## [Your objective]
Revise the part that opens with the line containing "You are a GUI" and closes with the line containing "pos(142,468)", changing "legend label" to "legend entry" and keeping everything else the same.

## [Data for the task]
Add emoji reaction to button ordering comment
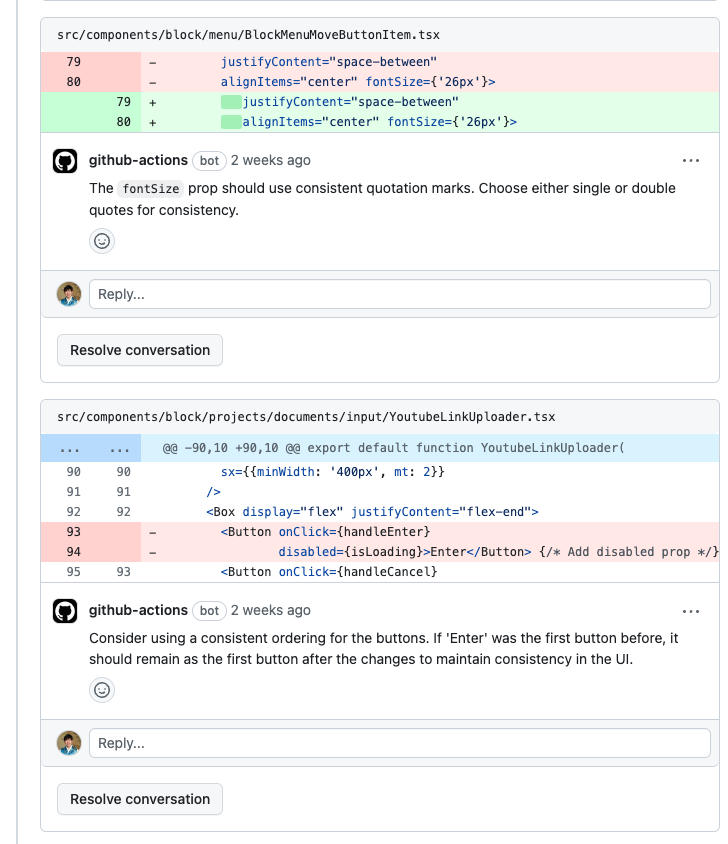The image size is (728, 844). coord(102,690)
--
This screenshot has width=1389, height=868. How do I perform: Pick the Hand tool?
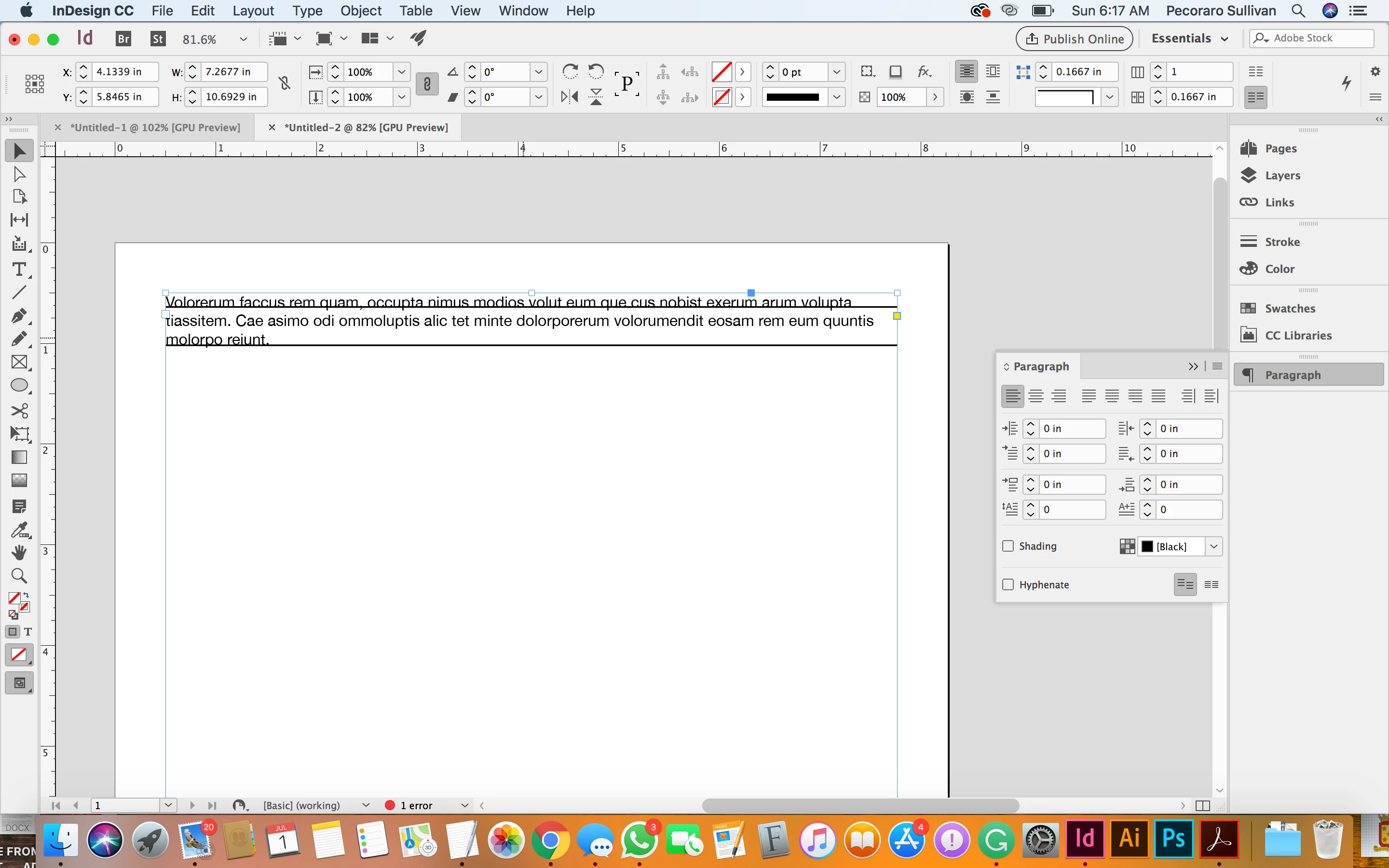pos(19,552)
--
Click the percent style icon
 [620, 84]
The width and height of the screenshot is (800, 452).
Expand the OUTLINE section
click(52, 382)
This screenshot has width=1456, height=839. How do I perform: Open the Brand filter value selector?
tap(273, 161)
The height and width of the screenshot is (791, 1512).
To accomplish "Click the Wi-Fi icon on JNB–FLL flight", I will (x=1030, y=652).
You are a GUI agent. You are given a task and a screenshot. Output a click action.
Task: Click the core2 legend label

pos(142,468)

## [The response]
You are a GUI agent. You are given a task and a screenshot. Output a click action.
Task: Click the core2 legend entry

pos(142,468)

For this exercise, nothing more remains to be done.